■ **Assignment**
What follows is a block of records; reproduce all of it verbatim.
********************
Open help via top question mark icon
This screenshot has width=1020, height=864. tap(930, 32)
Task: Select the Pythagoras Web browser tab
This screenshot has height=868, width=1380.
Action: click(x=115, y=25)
********************
■ **Response**
Open help via top question mark icon
This screenshot has width=1020, height=864. tap(930, 32)
Task: Select the Pythagoras Web browser tab
This screenshot has height=868, width=1380.
Action: click(x=115, y=25)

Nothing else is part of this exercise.